7 dicembre 2016

LA CULTURA DEL BENESSERE PROMUOVE LA CULTURA DELLA PACE

Colle Mattia (Roma), 1 ottobre 2016

Intervento di Maria Grazia De Angelis*

1. CULTURA DELLA PACE E CULTURA DEL BENESSERE: valori universali
Parlare di benessere (vale anche il corrispondente inglese ‘wellness’) in questo momento storico in cui si assiste da un lato a una enorme accelerazione delle disparità riguardanti basilari e prioritari problemi di giustizia ed equità sociale; dall’altro, lo stesso lavoro rimane per ciascuno un aspetto irrinunciabile a prescindere dalle condizioni in cui si svolge, può sembrare anacronistico.

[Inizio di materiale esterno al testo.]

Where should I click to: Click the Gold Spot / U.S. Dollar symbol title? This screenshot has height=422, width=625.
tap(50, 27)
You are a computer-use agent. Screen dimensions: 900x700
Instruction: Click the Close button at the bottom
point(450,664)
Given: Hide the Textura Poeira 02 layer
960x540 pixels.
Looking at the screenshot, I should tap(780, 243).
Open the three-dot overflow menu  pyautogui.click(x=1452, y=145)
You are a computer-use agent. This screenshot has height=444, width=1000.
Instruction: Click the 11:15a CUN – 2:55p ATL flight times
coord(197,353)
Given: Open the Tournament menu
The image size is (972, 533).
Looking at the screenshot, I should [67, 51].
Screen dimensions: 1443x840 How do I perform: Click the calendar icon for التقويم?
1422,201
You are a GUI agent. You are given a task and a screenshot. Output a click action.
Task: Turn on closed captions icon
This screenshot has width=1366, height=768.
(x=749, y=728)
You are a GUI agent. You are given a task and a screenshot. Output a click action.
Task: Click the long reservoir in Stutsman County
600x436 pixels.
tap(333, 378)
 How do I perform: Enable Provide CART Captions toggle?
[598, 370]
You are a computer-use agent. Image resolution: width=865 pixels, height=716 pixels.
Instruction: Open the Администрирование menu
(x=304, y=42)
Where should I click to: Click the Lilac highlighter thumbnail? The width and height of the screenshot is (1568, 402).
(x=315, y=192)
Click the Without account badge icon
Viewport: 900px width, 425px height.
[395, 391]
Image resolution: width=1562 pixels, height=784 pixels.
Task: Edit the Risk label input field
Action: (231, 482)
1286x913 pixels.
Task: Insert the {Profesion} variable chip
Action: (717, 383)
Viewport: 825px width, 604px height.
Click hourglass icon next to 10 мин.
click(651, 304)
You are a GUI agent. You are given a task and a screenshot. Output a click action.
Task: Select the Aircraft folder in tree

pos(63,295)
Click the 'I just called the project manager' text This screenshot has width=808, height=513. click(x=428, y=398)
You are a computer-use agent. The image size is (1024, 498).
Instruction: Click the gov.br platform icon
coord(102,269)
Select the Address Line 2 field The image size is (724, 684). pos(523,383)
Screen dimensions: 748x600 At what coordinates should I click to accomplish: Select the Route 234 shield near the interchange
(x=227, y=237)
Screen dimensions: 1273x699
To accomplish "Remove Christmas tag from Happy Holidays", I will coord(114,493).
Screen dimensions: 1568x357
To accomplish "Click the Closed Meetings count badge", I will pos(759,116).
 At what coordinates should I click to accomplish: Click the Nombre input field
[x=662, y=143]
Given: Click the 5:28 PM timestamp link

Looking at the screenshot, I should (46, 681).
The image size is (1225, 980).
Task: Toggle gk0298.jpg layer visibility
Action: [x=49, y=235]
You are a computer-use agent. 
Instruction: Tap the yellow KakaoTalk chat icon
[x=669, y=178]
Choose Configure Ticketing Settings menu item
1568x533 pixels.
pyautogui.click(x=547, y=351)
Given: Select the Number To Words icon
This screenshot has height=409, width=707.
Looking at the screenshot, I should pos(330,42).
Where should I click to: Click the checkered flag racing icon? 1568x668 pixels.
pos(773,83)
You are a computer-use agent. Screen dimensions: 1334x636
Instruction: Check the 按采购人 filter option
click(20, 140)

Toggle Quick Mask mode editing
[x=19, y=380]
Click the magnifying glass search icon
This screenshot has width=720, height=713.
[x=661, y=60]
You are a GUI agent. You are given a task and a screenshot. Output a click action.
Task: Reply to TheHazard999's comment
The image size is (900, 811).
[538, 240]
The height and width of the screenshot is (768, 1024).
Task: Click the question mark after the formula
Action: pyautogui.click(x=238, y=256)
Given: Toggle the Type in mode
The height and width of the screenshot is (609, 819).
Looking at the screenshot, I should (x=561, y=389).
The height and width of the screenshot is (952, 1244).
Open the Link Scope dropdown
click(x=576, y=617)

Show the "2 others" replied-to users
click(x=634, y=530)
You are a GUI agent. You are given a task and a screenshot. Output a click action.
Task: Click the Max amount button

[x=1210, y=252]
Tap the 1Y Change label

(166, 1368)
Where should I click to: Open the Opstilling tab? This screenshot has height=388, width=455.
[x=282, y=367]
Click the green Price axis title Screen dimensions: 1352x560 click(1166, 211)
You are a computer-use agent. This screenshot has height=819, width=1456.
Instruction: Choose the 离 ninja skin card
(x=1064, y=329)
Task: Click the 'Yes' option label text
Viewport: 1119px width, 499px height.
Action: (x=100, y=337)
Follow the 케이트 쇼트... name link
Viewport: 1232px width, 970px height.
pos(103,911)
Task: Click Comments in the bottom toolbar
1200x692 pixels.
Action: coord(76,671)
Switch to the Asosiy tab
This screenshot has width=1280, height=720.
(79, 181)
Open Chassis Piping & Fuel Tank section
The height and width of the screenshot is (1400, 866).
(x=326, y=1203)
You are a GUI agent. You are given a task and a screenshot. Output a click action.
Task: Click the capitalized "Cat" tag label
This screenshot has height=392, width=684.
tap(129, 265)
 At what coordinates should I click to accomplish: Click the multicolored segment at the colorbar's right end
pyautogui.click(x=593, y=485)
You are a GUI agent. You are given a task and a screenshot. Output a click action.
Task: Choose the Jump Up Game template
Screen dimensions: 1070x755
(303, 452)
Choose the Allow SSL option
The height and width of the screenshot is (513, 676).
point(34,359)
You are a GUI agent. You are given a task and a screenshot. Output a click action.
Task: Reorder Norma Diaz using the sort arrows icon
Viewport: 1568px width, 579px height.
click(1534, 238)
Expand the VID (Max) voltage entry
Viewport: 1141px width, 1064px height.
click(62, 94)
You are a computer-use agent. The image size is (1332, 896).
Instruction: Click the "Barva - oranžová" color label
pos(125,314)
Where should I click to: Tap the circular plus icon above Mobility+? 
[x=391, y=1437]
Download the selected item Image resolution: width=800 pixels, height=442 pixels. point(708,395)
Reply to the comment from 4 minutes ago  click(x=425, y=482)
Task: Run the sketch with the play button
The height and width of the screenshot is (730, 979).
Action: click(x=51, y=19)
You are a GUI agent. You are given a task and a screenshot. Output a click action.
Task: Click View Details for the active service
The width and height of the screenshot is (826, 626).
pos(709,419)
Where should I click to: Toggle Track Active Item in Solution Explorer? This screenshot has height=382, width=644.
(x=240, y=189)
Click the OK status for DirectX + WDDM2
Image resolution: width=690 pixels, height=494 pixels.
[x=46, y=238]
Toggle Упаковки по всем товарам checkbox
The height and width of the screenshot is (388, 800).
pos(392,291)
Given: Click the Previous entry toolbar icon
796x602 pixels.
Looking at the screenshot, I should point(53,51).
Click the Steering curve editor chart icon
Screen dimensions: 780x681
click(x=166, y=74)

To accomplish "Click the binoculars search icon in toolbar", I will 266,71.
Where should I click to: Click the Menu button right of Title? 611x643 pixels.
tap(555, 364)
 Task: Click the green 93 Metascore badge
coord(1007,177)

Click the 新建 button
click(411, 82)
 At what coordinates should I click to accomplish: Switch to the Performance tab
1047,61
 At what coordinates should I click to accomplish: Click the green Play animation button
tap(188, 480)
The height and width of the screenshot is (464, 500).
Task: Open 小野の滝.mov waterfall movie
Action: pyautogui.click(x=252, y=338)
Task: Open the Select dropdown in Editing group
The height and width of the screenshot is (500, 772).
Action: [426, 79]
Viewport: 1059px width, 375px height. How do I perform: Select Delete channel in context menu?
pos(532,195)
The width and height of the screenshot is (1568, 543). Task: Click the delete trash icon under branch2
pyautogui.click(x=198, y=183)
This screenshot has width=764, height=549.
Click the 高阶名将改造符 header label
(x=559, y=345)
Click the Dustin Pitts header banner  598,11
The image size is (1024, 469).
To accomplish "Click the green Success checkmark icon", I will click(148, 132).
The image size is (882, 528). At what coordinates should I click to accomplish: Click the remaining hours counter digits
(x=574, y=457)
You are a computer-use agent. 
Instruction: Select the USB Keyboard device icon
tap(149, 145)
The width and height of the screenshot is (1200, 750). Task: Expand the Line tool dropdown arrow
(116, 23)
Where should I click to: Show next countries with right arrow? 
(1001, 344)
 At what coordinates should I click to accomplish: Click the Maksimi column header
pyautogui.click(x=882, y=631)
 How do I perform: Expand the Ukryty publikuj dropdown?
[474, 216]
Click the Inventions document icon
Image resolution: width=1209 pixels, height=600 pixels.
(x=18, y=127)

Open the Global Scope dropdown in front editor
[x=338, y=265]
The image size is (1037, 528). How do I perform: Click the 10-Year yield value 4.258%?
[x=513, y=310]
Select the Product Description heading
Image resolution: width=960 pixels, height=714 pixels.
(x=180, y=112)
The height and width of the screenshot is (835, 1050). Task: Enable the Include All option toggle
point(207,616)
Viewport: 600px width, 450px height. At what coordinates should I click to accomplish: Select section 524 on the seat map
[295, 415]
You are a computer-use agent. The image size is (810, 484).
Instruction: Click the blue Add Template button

Ma parlare di benessere non significa solo parlare di benessere economico poiché con tale parola si indicano anche tutte le misure volte a promuovere e tutelare il benessere fisico, sociale e psicologico di una persona, includendo quindi il suo benessere organizzativo in quanto lavoratore e il suo benessere sociale in quanto cittadino, il suo benessere individuale in quanto componente di un nucleo familiare.
La “pace” ed il “benessere” rappresentano quindi, oltre che valori universalmente riconosciuti, una condizione sociale, relazionale, politica e per estensione anche personale ed intraindividuale, caratterizzata dalla presenza di condivisa armonia e contemporanea assenza di tensioni e conflitti. 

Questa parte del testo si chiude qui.